Marvel Comics' bankruptcy is perhaps most surprising given the company's recent success at the box office. But in 1996, Marvel filed for bankruptcy after its stock dropped about 80 percent that year. Luckily, the industry has soared back to life and Marvel is a dominate force once again.
The Chicago Cubs
The Cubs' 100 year losing streak is well known, so bankruptcy should be a foregone conclusion, right? Well, although the team's on-the-field performance has been lacking, Cubs games have one of the best attendance records in Major League baseball, landing in the top 10 every year for the last decade. But in 2009, the team filed for bankruptcy after its owner, the Tribune Company, had also filed for Chapter 11. The Ricketts family then purchased the Cubs for $845 million.

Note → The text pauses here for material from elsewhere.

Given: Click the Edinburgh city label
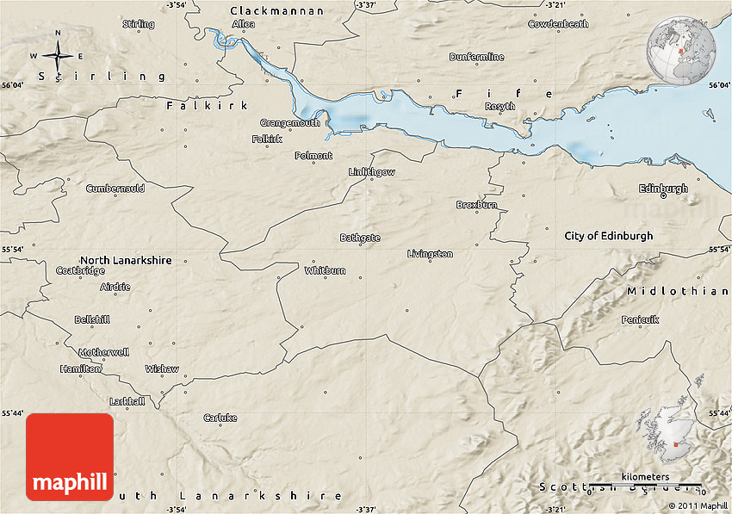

Trump Entertainment Resorts
In 2009, Trump Entertainment Resorts filed for bankruptcy, shortly after Donald Trump, chairman of the board of directors, resigned due to frustration with bondholders. The still-functioning company owed $1.25 billion, but has since paid its debt down considerably and still owns the rights to the Trump name.
Sbarro is the pizza place that so many people say they hate, but still secretly visit when they're desperate. The company filed for bankruptcy in 2011 to restructure, and the deal reduced the company's debt by an estimated $200 million. Sbarro has more than 1,000 locations around the world.
Six Flags Entertainment
The amusement park company filed for bankruptcy in 2009. By the fourth quarter of 2007, it owed $2.5 billion, but has now reduced its debt to a little under $1 billion. Investors are taking note of the improvements, with shares up 32 percent this year.
An unprofitable oil company? In a time of billion dollar subsidies, it sounds crazy that a company could fold dealing in black gold. In the 1980s, though, Texaco was in a brutal legal battle with Pennzoil and ended up owing the company $10.5 billion. It filed for bankruptcy, got its house back in order and was bought out by Chevron in 2000, creating what is now one of the largest companies in the world. Ah, now that's the Big Oil we know and love.
The Pittsburgh Penguins
The Penguins finished the regular season with the best record in the Eastern Conference, though the team was eventually knocked out of the 2013 Stanley Cup Playoffs. But the team was once saddled with debt and had to file for bankruptcy in 1998, its second time doing so. The Penguins owed more than $90 million and the team was eventually bought by former player Mario Lemieux. He is still part owner today, and the team seems to have rebuilt itself into a competitive franchise.